## Begin MATERIAL

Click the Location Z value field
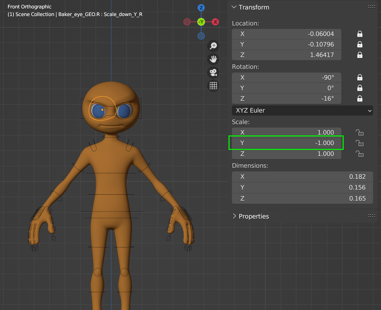The width and height of the screenshot is (381, 310). (286, 55)
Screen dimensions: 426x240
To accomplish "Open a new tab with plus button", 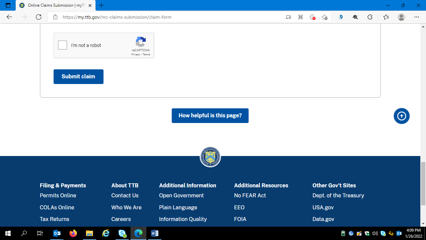I will click(102, 5).
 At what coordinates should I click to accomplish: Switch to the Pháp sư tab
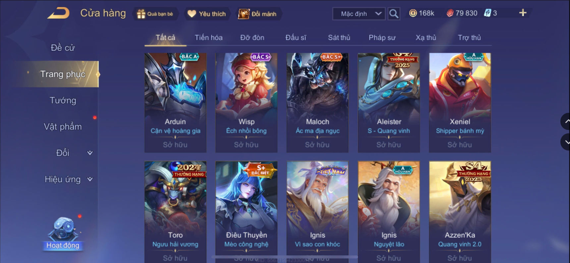(x=382, y=38)
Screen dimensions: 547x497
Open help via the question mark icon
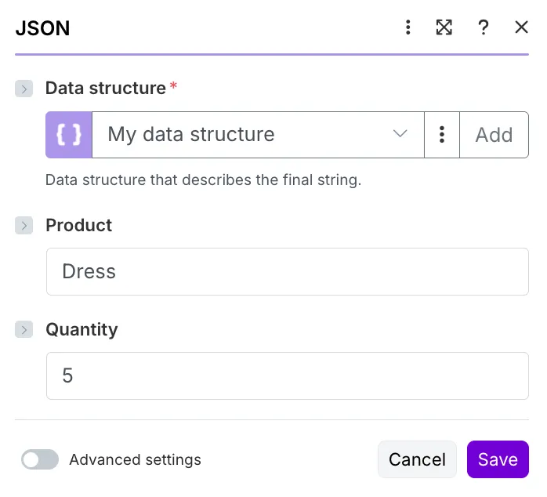point(484,27)
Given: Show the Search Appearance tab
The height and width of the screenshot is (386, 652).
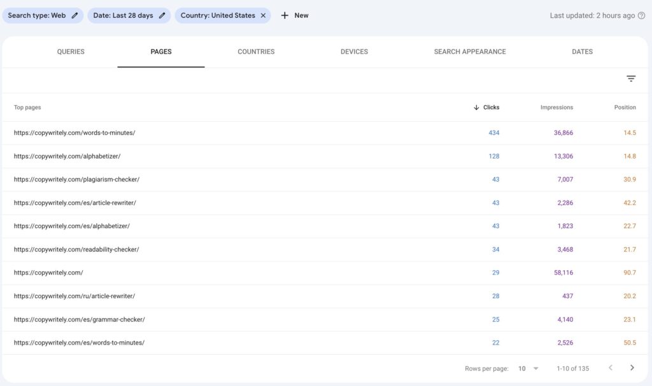Looking at the screenshot, I should click(470, 52).
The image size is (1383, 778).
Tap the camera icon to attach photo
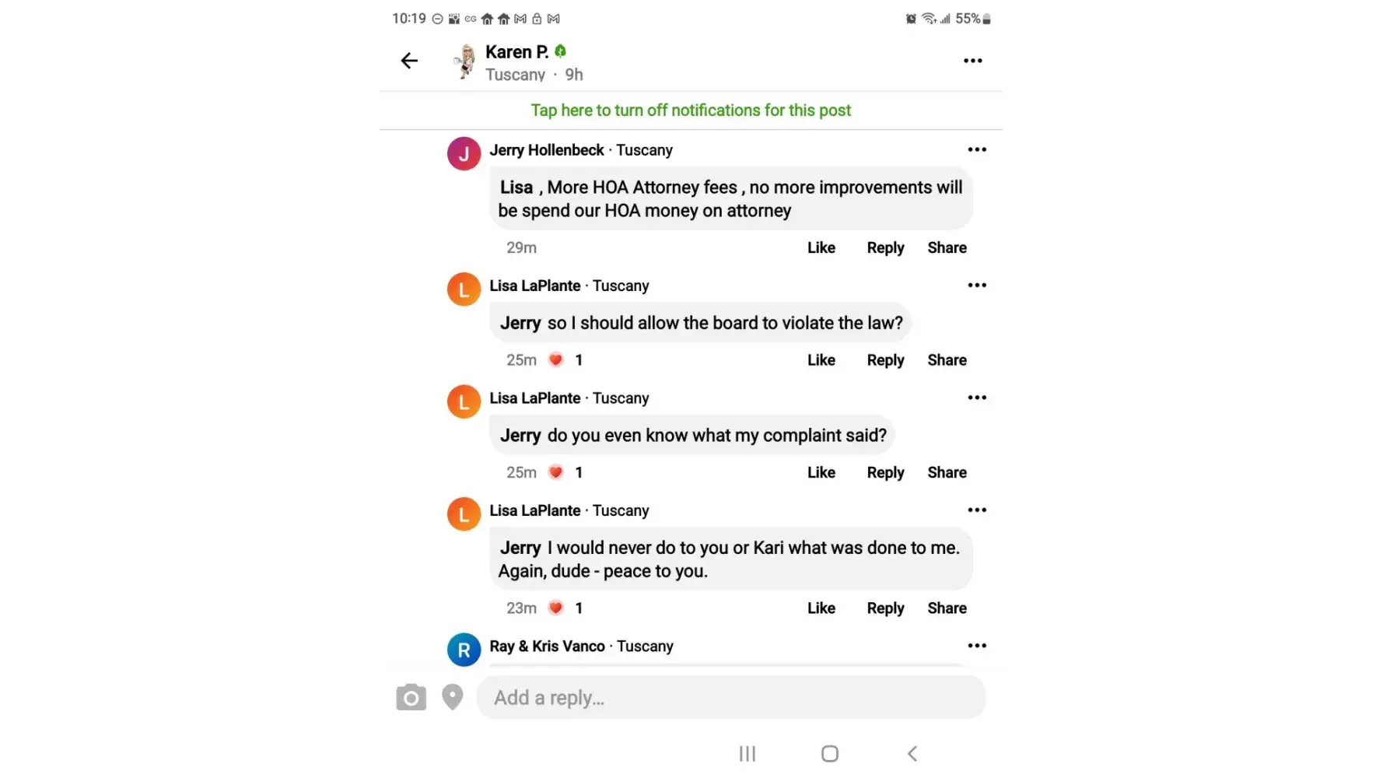click(411, 698)
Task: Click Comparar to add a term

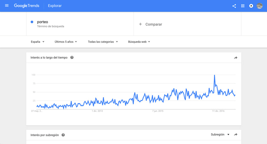Action: click(x=154, y=24)
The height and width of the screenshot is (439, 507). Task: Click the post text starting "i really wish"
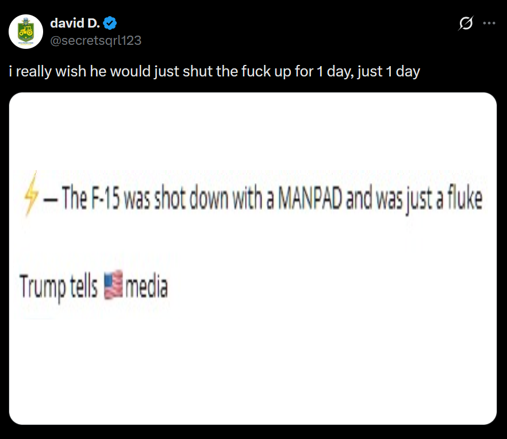pos(214,71)
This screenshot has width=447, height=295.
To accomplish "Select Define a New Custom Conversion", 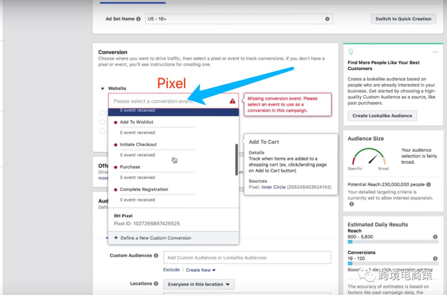I will click(x=156, y=238).
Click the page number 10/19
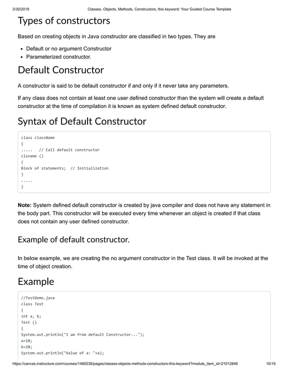This screenshot has width=288, height=373. [271, 364]
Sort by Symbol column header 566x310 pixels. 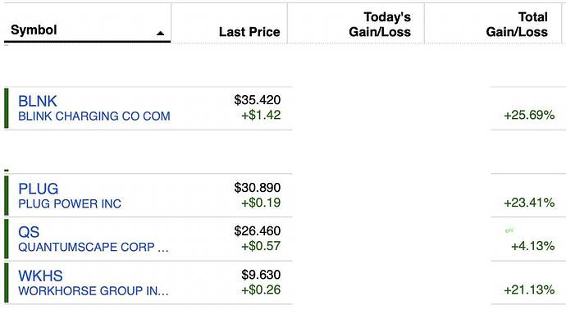[34, 30]
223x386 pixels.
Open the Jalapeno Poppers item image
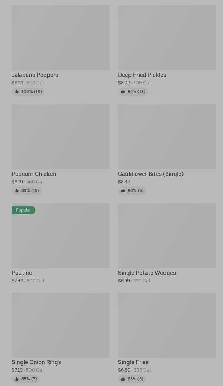click(x=61, y=37)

## End MATERIAL

__JOB__
Pick out every line in the items above that contains the word "Task", and copy each of those lines in full.

__CORRECT RESPONSE__
Task: Click Comparar to add a term
The height and width of the screenshot is (439, 507). Task: Click the post text starting "i really wish"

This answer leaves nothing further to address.